What is needed -> Once you have read the records, write them out again exactly.

Material provided ->
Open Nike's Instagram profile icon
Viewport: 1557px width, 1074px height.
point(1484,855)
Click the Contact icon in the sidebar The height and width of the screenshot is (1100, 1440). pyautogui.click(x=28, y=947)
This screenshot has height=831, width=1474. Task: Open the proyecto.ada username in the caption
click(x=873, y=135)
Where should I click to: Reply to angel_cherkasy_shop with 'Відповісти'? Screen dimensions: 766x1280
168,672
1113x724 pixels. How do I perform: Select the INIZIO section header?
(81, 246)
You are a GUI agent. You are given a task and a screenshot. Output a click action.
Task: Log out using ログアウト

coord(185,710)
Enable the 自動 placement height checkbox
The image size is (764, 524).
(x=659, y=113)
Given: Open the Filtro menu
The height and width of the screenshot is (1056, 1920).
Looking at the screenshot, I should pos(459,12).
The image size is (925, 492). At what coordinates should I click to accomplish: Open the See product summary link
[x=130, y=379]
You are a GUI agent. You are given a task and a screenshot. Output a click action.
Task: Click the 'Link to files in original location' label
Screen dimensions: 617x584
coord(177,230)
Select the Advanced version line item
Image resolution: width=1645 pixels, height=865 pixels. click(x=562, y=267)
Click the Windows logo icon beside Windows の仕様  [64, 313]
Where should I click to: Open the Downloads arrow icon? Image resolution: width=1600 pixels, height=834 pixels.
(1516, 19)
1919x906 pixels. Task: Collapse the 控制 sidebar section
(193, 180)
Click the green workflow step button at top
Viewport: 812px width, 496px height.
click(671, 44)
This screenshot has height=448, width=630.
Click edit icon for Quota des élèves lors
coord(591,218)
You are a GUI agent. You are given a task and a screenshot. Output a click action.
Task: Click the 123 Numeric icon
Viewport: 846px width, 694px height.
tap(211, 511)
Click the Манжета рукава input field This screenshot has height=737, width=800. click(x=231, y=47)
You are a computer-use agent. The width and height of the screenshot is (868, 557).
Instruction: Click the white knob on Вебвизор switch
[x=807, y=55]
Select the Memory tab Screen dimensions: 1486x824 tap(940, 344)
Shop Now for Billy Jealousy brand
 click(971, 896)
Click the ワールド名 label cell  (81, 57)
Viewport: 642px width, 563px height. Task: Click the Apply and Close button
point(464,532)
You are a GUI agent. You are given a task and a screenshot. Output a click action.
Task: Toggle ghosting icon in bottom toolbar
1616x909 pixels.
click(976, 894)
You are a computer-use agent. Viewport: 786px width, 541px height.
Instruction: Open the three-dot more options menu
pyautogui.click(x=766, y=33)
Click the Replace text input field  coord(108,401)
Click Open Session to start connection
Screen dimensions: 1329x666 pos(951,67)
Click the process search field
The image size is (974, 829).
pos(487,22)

Answer to this problem ->
Open Nike's Instagram profile icon
Viewport: 1557px width, 1074px height.
point(1484,855)
Click the Contact icon in the sidebar The height and width of the screenshot is (1100, 1440). pyautogui.click(x=28, y=947)
This screenshot has height=831, width=1474. Task: Open the proyecto.ada username in the caption
click(x=873, y=135)
Where should I click to: Reply to angel_cherkasy_shop with 'Відповісти'? Screen dimensions: 766x1280
168,672
1113x724 pixels. How do I perform: Select the INIZIO section header?
(81, 246)
You are a GUI agent. You are given a task and a screenshot. Output a click action.
Task: Log out using ログアウト

coord(185,710)
Enable the 自動 placement height checkbox
The image size is (764, 524).
(x=659, y=113)
Given: Open the Filtro menu
The height and width of the screenshot is (1056, 1920).
Looking at the screenshot, I should pos(459,12).
The image size is (925, 492). At what coordinates should I click to accomplish: Open the See product summary link
[x=130, y=379]
You are a GUI agent. You are given a task and a screenshot. Output a click action.
Task: Click the 'Link to files in original location' label
Screen dimensions: 617x584
coord(177,230)
Select the Advanced version line item
Image resolution: width=1645 pixels, height=865 pixels. click(x=562, y=267)
Click the Windows logo icon beside Windows の仕様  [64, 313]
Where should I click to: Open the Downloads arrow icon? Image resolution: width=1600 pixels, height=834 pixels.
(1516, 19)
1919x906 pixels. Task: Collapse the 控制 sidebar section
(193, 180)
Click the green workflow step button at top
Viewport: 812px width, 496px height.
click(671, 44)
This screenshot has height=448, width=630.
Click edit icon for Quota des élèves lors
coord(591,218)
You are a GUI agent. You are given a task and a screenshot. Output a click action.
Task: Click the 123 Numeric icon
Viewport: 846px width, 694px height.
tap(211, 511)
Click the Манжета рукава input field This screenshot has height=737, width=800. click(x=231, y=47)
You are a computer-use agent. The width and height of the screenshot is (868, 557).
Instruction: Click the white knob on Вебвизор switch
[x=807, y=55]
Select the Memory tab Screen dimensions: 1486x824 tap(940, 344)
Shop Now for Billy Jealousy brand
 click(971, 896)
Click the ワールド名 label cell  (81, 57)
Viewport: 642px width, 563px height. Task: Click the Apply and Close button
point(464,532)
You are a GUI agent. You are given a task and a screenshot. Output a click action.
Task: Toggle ghosting icon in bottom toolbar
1616x909 pixels.
click(976, 894)
You are a computer-use agent. Viewport: 786px width, 541px height.
Instruction: Open the three-dot more options menu
pyautogui.click(x=766, y=33)
Click the Replace text input field  coord(108,401)
Click Open Session to start connection
Screen dimensions: 1329x666 pos(951,67)
Click the process search field
The image size is (974, 829).
pos(487,22)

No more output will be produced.